Problem:
What you should end up with is an exact copy of the lines from the one holding "Task: Click the 2014 x-axis year label" through the last line of the entries below, both included, and nothing else; leave every picture out.

^^^^^^^^^^^^^^^^

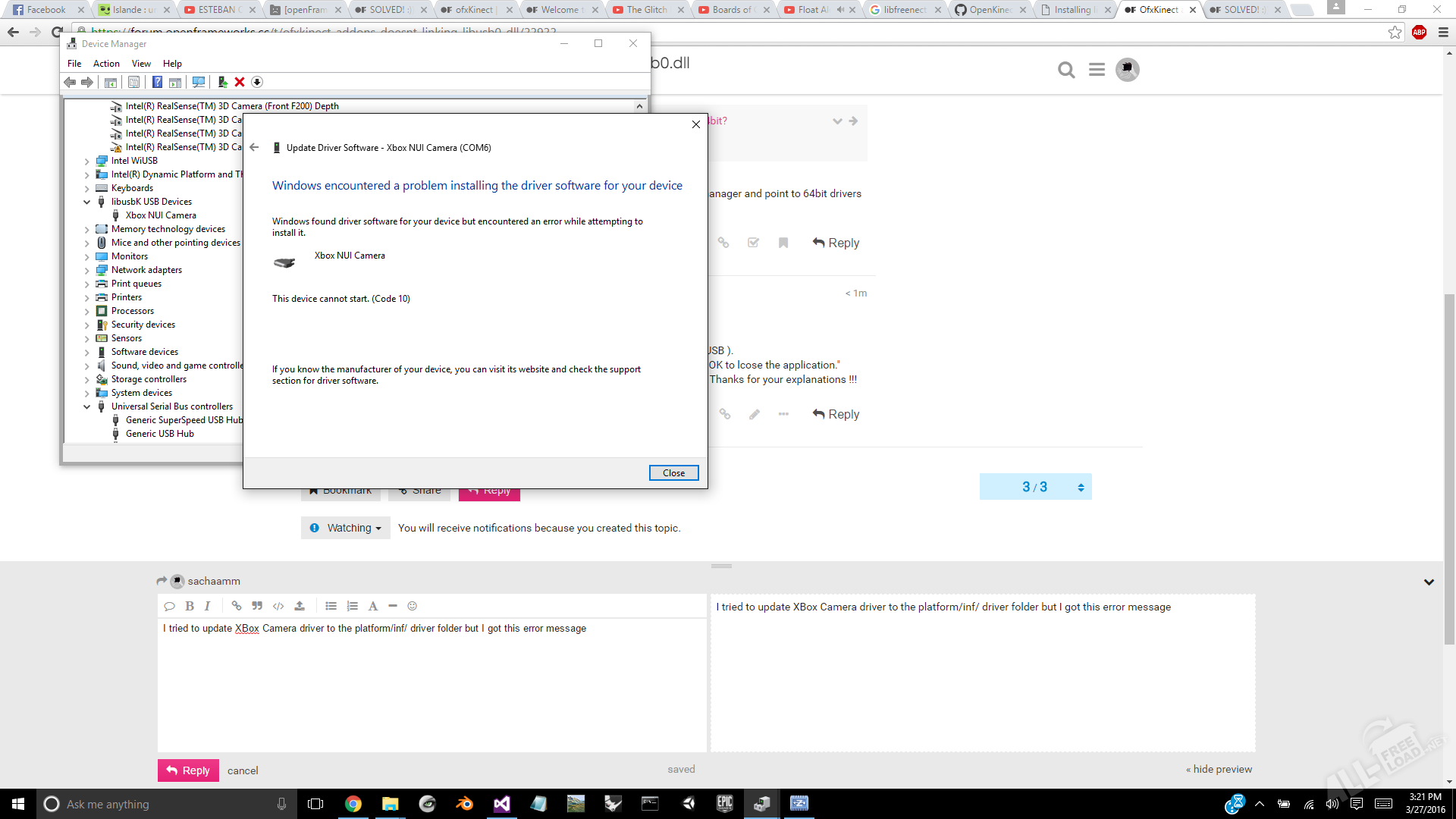Toggle italic formatting in reply editor
The width and height of the screenshot is (1456, 819).
click(207, 606)
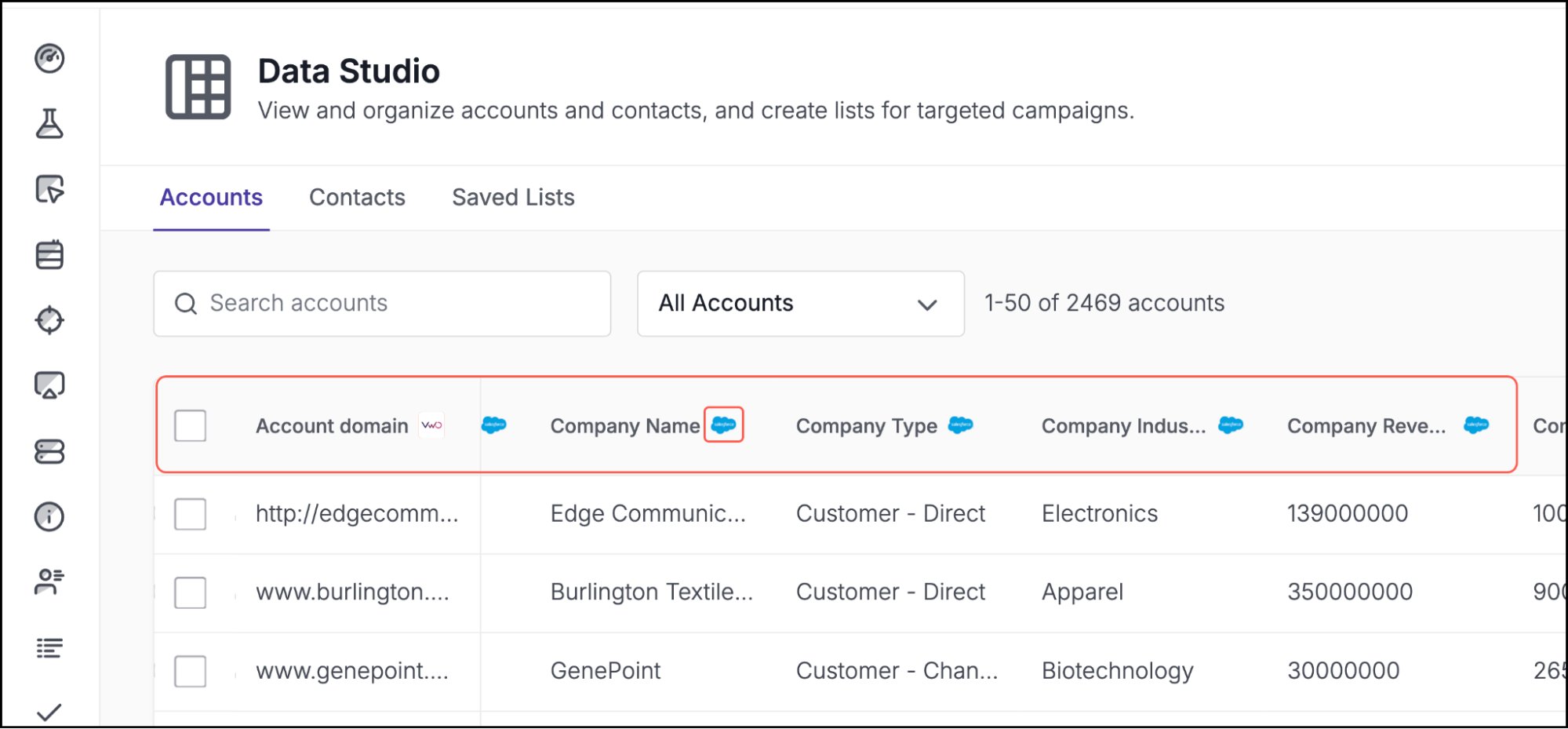Toggle the select-all checkbox in the table header
This screenshot has height=729, width=1568.
[190, 425]
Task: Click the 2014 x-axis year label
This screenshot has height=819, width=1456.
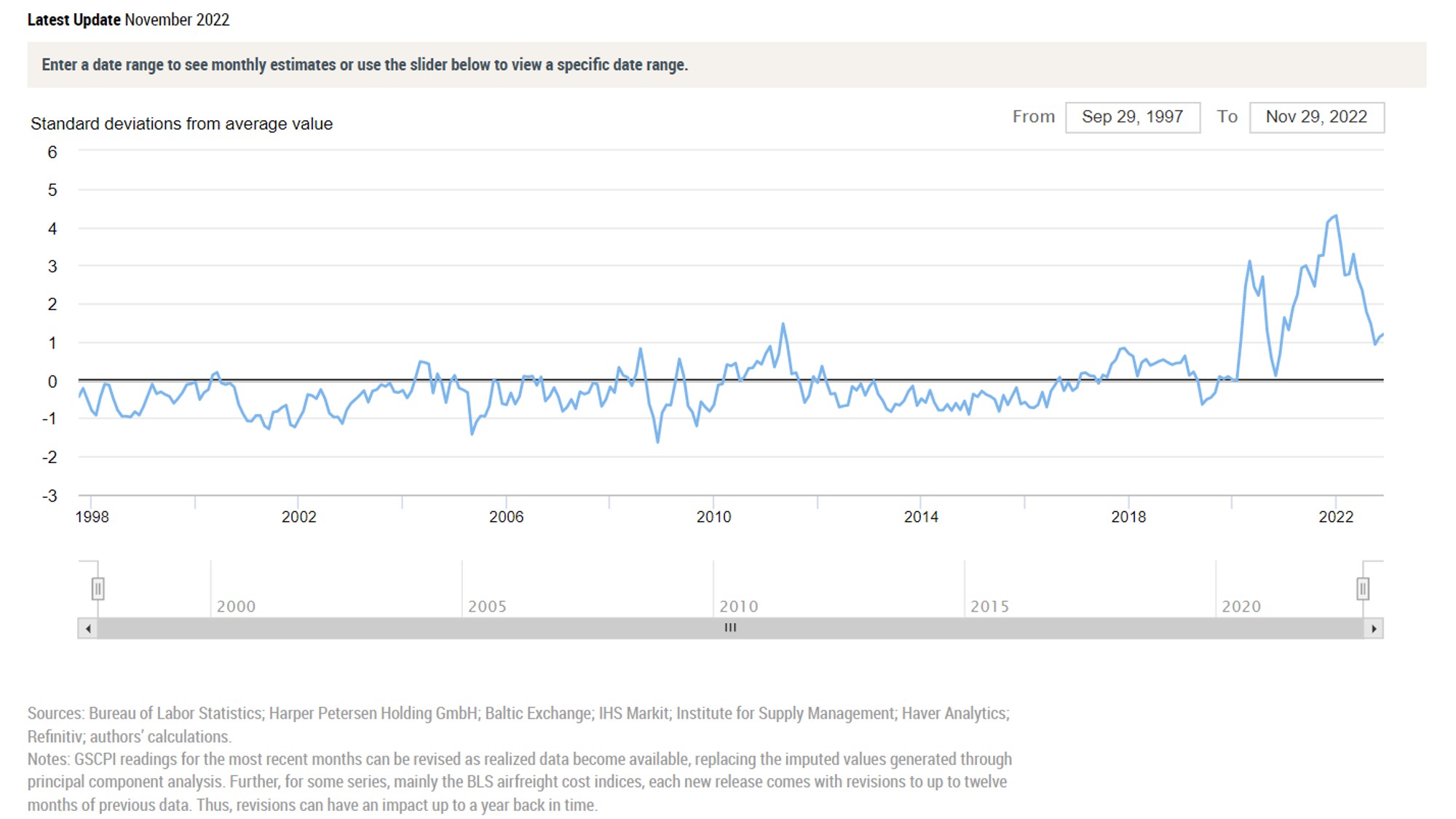Action: pyautogui.click(x=921, y=517)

^^^^^^^^^^^^^^^^

Response below:
Task: Click the 2014 x-axis year label
This screenshot has height=819, width=1456.
Action: pyautogui.click(x=921, y=517)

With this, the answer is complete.